Shawn and James great job and very nice explanations too.
Milocan you please double check the link/url for ‘Doggy Calculus? thanks
This is the URL a straight copy and paste from the page.
http://www.pen.k12.va.us/Div/W.....s/dog.html
Understood, Good Job.
Simple pythagoras (3,4,5 triangle) 3×30=90 on the short side and 3×40 =120 on the adjacent so the hound travels 3×50=150 on the hypotenuse. Fox travels 120 rods (660′ or 220yards) at rightangles to original strait line drawn between the two.
solution 250 rod, here is my explanation, non calculus based:
velocity is constant and are represented in linear vectors, you can used pytagoras for the velocity and get 5^2= 4^2+x^2, x=3–> t= velocity/distance, t=90/3–> 30 sec, 150 would be the optimal distance: 5*30sec= 150 rods by a “genius dog”, in the other hand a “non sense dog” would go south, so you go for a dog error: he run between the optimal route and the linear route thet is south because the initial postion is south:
so 3 velocity of linear route, 5 velocity of optimal route: 3/ 5= Doptmal/DReal–> 3*DReal =5*DOptimal –> 5*150/3=DReal–>250.
Another way is this:
how many seconds the dog takes to cover 150rods(optimal route) at 3 rods per sec(velocity of the linear route) ?
50 sec right–> thats the time that takes to the dog to reach the fox, 5*50 sec–> 250, thats part of laplace version of time and position theory: the dog route is the optimal but the time is if the dog goes at the suboptimal velocity and viceversa, wow!!! , the calculus version was very cool indeed, but i could not arrive to the answer in that way.
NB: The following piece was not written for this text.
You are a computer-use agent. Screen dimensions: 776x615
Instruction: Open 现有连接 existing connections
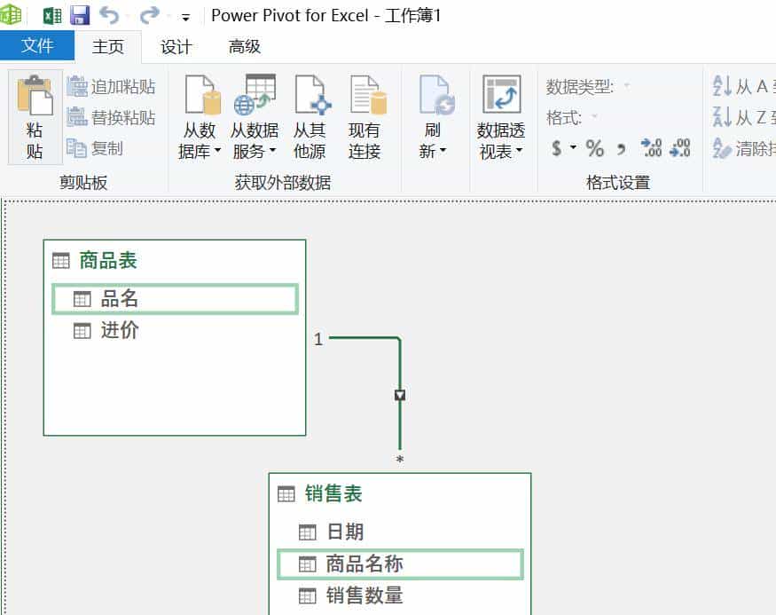[x=367, y=114]
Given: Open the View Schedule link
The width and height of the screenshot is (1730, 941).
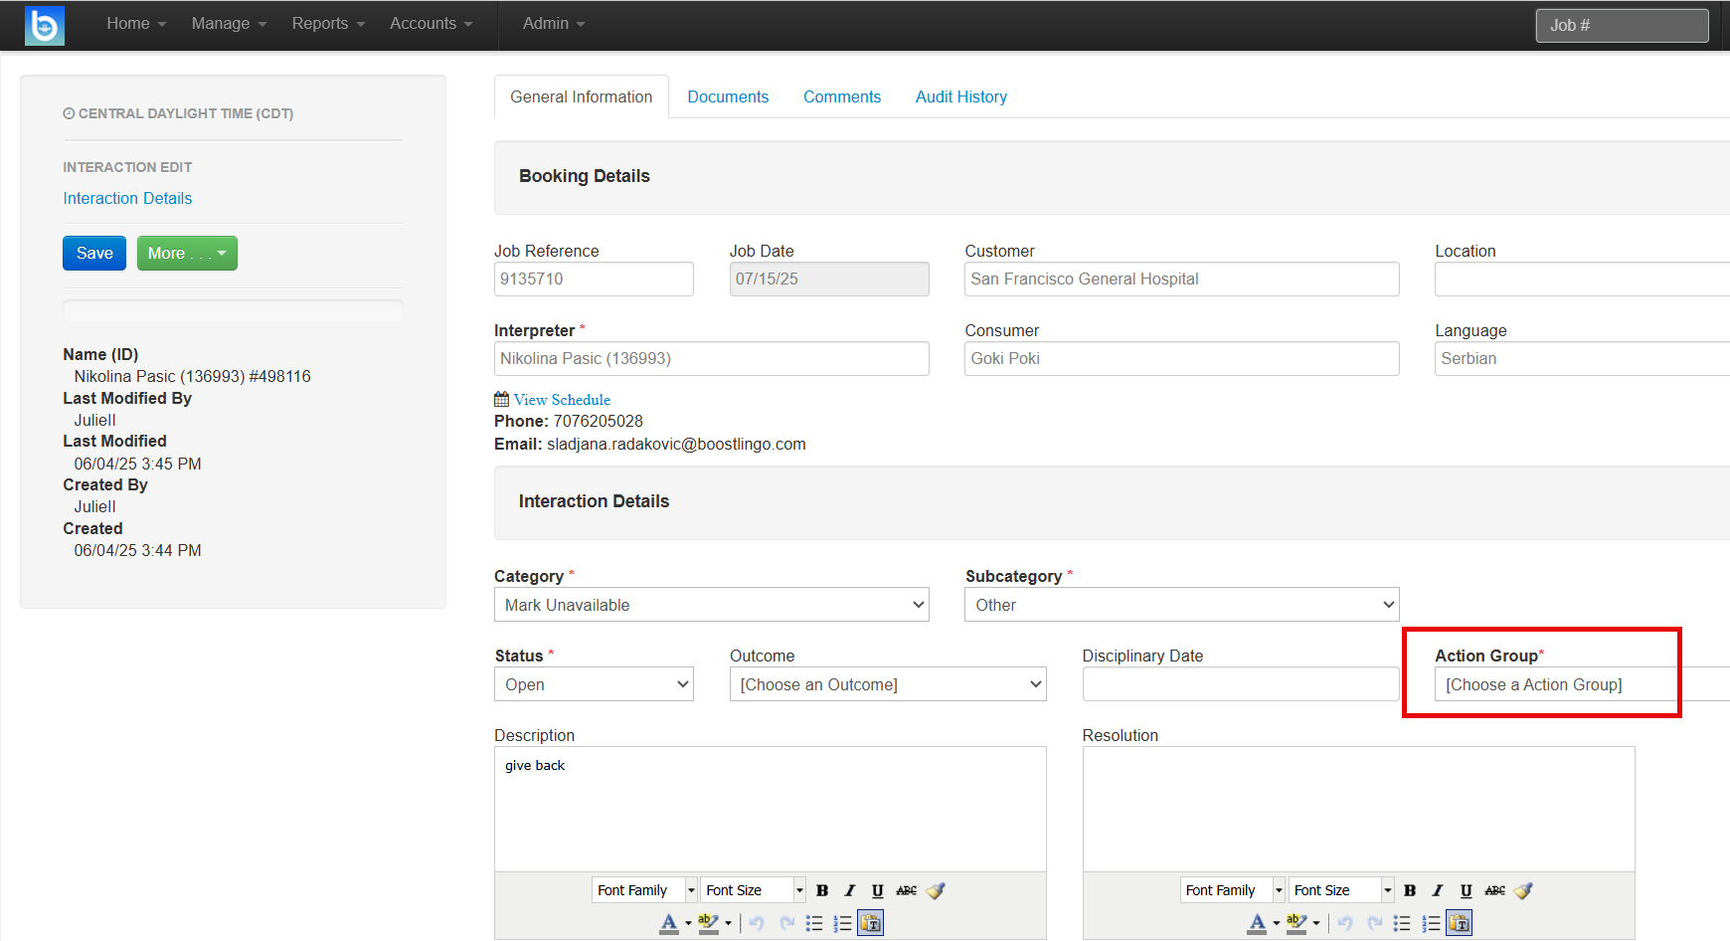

Even a running human being will not be able to choose the optimal path…But Calculus dogs do The result would be 150 rods (i never knew that a rod was a distance unit, about 5m)
Having read the puzzle, i understand that the hound always runs in the direction of the fox, hence following a curve, which i may post about perhaps in a future post.